Why is that, do you think?

The writer of the post I read suggested that it's much easier to "skim" those light, easy-to-read posts. You can't quickly skim through a really in-depth post and make an intelligent comment.

I agree with that - it's all about time. It takes much less time to comment on a "fluffy" post than a "heavy" post.

But then I wonder, why don't we take the time to really read the posts that might change our view point, or encourage us, or make us think? Why don't we take the time to think of an intelligent response to challenge or encourage the person who wrote the post?

Sometimes it's easier not to think. Sometimes it's easier just to "skim" those easy-read posts and be entertained, rather than to read and evaluate deeper posts and possibly be challenged.

I'm guilty of reading posts that way. It's so much easier to choose the entertainment route when reading blogs.
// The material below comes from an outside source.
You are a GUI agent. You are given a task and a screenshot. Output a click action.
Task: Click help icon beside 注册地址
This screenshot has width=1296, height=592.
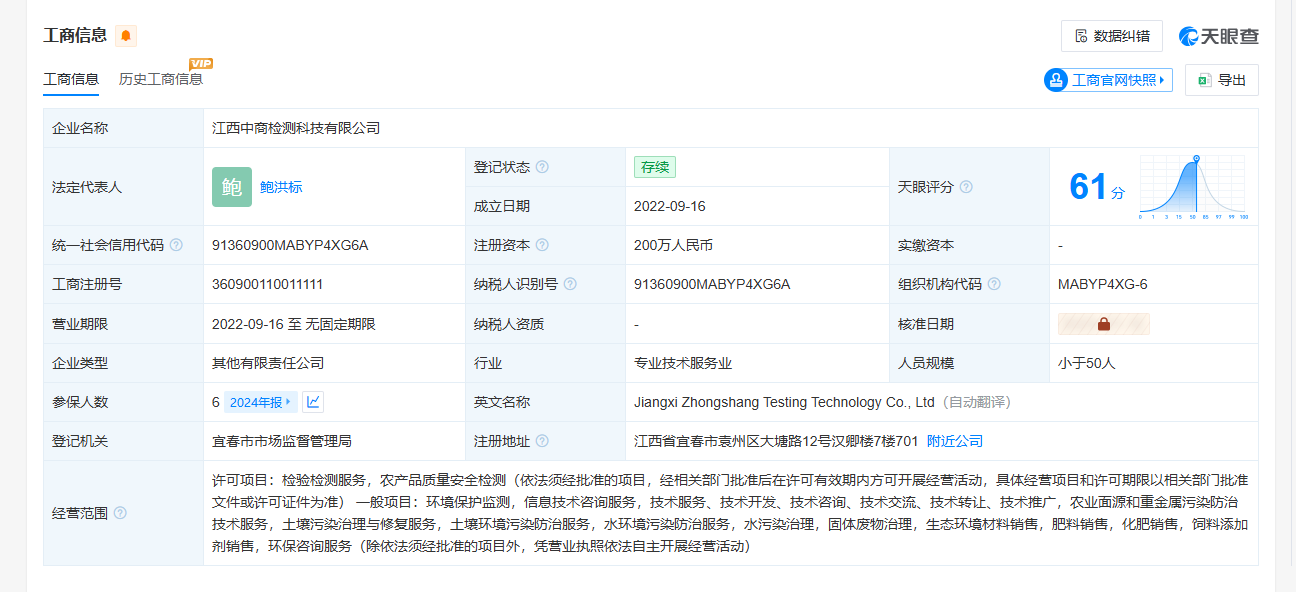pos(542,441)
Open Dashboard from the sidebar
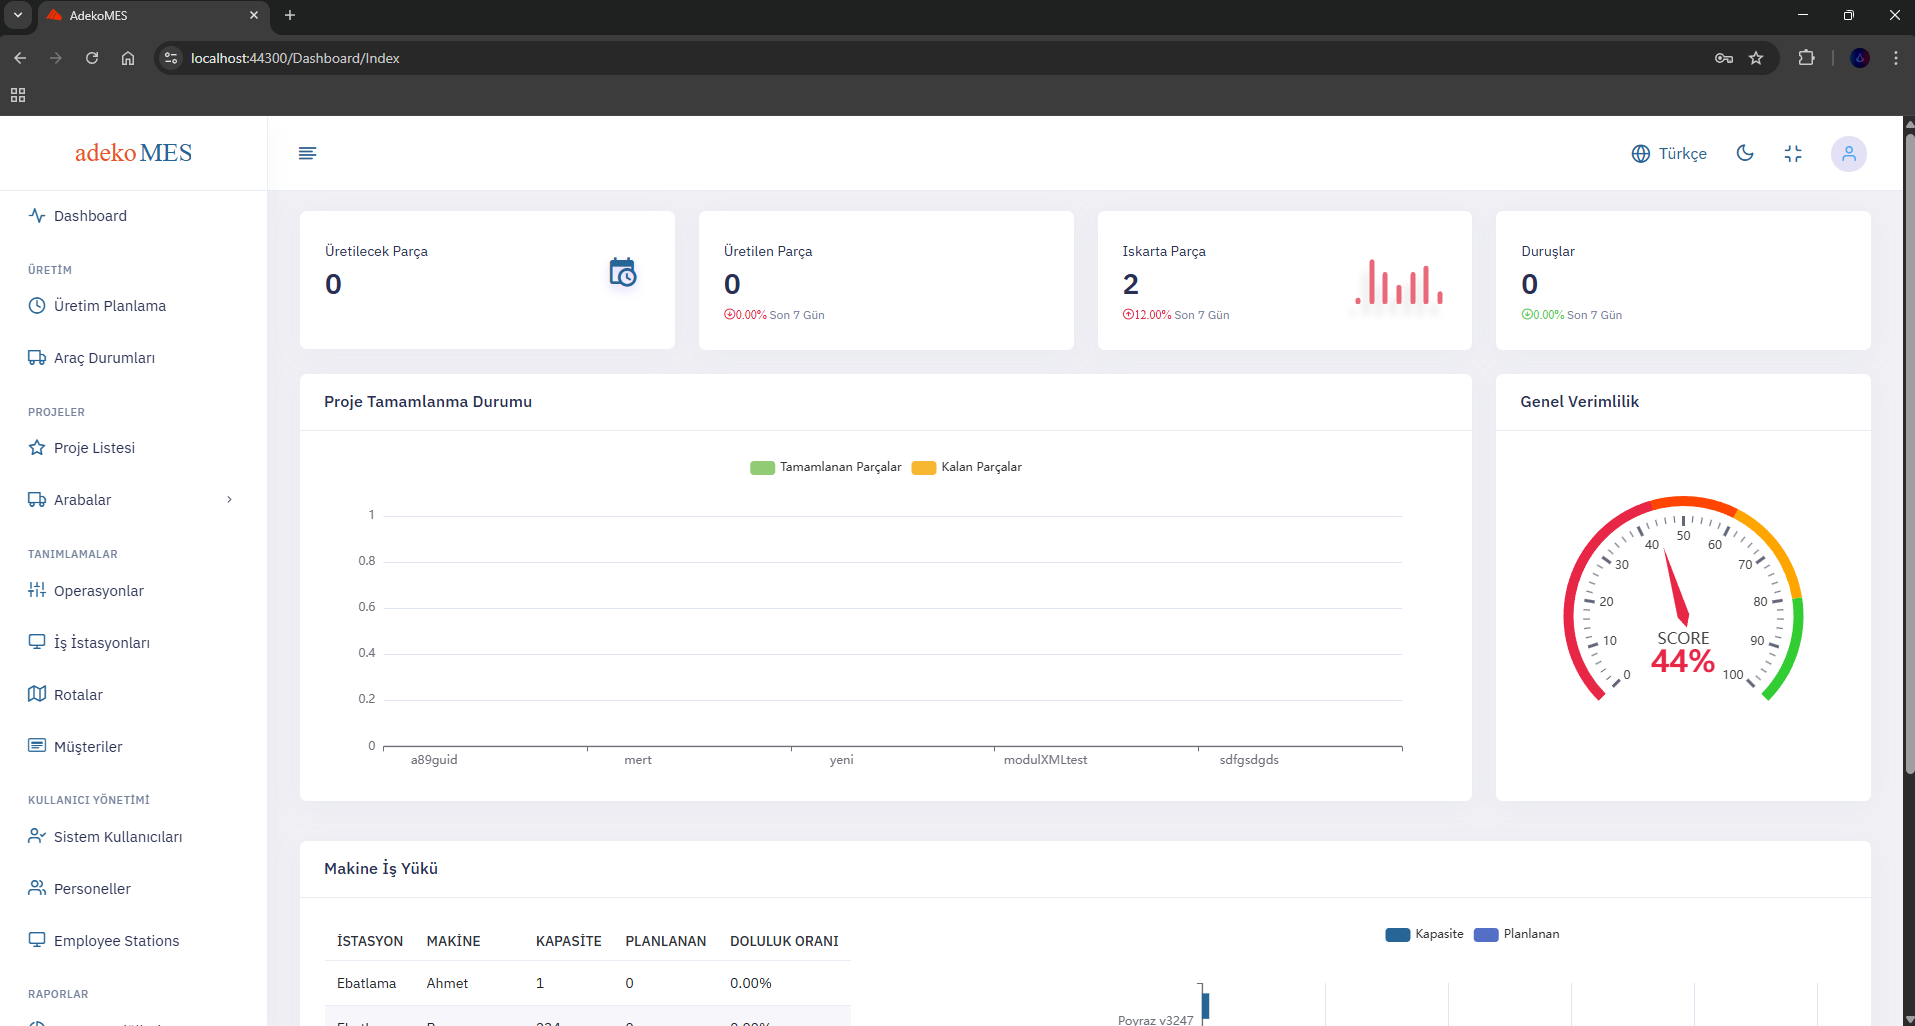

And when writing them.

Honestly though, the posts that really matter and make a difference are not the ones about how amazing my dessert was, or what I bought at the mall this week, or what I'm wearing for Easter (though I will still be writing those posts - because they are fun to read and write!).

But the posts that really make a difference in my little corner of the blog world are the ones that took thought and effort and time for me to write.

The posts that I read on other blogs that really make a difference to me are the ones that take thought and effort and time to read.

And it's worth the thought and effort, if we'll just take the time.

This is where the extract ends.